Copy the items below verbatim, beginning with the line that contains "The image size is (2320, 1550)." and continuing through the last item.

╭─ Records shown

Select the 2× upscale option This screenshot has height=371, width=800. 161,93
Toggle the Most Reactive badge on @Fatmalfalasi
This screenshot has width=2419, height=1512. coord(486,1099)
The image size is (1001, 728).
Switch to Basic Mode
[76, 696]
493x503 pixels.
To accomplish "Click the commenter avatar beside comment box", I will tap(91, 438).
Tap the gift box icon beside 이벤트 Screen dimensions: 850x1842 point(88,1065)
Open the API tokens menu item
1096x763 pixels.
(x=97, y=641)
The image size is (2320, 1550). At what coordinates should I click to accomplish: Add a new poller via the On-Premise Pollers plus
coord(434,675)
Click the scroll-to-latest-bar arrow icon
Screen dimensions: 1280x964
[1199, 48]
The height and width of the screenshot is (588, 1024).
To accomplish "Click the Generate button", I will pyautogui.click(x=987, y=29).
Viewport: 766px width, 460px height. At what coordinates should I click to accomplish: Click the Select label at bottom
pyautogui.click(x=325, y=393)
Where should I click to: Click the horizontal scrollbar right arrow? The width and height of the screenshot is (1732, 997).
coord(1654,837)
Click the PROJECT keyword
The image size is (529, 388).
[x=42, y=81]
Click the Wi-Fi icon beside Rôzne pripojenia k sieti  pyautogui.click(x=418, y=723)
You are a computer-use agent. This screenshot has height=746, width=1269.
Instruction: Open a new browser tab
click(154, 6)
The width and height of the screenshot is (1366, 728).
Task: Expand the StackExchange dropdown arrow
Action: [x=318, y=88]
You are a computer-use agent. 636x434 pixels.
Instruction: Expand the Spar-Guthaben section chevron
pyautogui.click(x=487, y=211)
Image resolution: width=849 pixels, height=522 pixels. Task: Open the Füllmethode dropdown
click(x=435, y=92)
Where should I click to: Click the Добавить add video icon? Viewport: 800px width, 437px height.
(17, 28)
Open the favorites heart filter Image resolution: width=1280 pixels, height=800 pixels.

╰─

The solution:
The image size is (2320, 1550). At what coordinates should I click to accomplish: Add a new poller via the On-Premise Pollers plus
coord(434,675)
Click the scroll-to-latest-bar arrow icon
Screen dimensions: 1280x964
[1199, 48]
The height and width of the screenshot is (588, 1024).
To accomplish "Click the Generate button", I will pyautogui.click(x=987, y=29).
Viewport: 766px width, 460px height. At what coordinates should I click to accomplish: Click the Select label at bottom
pyautogui.click(x=325, y=393)
Where should I click to: Click the horizontal scrollbar right arrow? The width and height of the screenshot is (1732, 997).
coord(1654,837)
Click the PROJECT keyword
The image size is (529, 388).
[x=42, y=81]
Click the Wi-Fi icon beside Rôzne pripojenia k sieti  pyautogui.click(x=418, y=723)
You are a computer-use agent. This screenshot has height=746, width=1269.
Instruction: Open a new browser tab
click(154, 6)
The width and height of the screenshot is (1366, 728).
Task: Expand the StackExchange dropdown arrow
Action: [x=318, y=88]
You are a computer-use agent. 636x434 pixels.
Instruction: Expand the Spar-Guthaben section chevron
pyautogui.click(x=487, y=211)
Image resolution: width=849 pixels, height=522 pixels. Task: Open the Füllmethode dropdown
click(x=435, y=92)
Where should I click to: Click the Добавить add video icon? Viewport: 800px width, 437px height.
(17, 28)
Open the favorites heart filter Image resolution: width=1280 pixels, height=800 pixels.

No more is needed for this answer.